# Items from a dataset:
-- Opening Marker --

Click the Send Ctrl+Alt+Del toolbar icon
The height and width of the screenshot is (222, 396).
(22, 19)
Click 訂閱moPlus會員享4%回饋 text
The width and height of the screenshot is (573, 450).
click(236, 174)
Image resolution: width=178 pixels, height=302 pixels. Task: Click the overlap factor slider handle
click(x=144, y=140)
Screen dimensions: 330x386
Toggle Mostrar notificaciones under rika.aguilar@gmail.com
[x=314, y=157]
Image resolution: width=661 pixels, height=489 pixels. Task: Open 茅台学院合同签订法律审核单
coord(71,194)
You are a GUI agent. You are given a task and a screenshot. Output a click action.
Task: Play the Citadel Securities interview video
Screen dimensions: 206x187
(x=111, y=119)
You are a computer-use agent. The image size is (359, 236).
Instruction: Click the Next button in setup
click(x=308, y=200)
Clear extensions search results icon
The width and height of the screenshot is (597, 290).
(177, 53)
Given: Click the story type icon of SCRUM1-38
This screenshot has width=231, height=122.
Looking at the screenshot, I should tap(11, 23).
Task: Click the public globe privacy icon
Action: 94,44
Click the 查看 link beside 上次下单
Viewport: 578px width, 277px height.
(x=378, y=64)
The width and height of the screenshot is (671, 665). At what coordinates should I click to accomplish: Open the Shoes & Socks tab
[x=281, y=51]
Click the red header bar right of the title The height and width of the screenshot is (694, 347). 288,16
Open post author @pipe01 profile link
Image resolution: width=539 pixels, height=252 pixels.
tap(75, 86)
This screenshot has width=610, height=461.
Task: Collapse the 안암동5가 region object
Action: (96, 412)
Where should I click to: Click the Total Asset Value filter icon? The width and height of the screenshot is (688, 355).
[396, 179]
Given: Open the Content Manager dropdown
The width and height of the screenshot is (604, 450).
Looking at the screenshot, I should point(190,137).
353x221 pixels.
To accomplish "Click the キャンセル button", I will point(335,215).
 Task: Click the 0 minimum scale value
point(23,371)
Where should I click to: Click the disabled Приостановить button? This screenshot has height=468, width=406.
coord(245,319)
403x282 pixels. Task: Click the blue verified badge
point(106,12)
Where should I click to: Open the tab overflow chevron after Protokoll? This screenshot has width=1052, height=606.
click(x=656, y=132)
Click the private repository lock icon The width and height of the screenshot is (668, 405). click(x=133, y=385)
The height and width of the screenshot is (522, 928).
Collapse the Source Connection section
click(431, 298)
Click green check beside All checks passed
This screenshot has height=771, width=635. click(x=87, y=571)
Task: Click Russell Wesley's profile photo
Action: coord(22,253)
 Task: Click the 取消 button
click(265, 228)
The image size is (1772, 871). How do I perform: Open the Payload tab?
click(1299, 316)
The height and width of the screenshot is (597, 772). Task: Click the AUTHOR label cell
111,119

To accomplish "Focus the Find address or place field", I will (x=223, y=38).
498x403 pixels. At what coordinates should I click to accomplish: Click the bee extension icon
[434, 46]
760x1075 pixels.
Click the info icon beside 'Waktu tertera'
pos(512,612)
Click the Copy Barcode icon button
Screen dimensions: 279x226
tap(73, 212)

-- Closing Marker --

# What the task requires:
How many lines of the entries above include the word "will"? Answer with the number only.

# Exercise solution:
2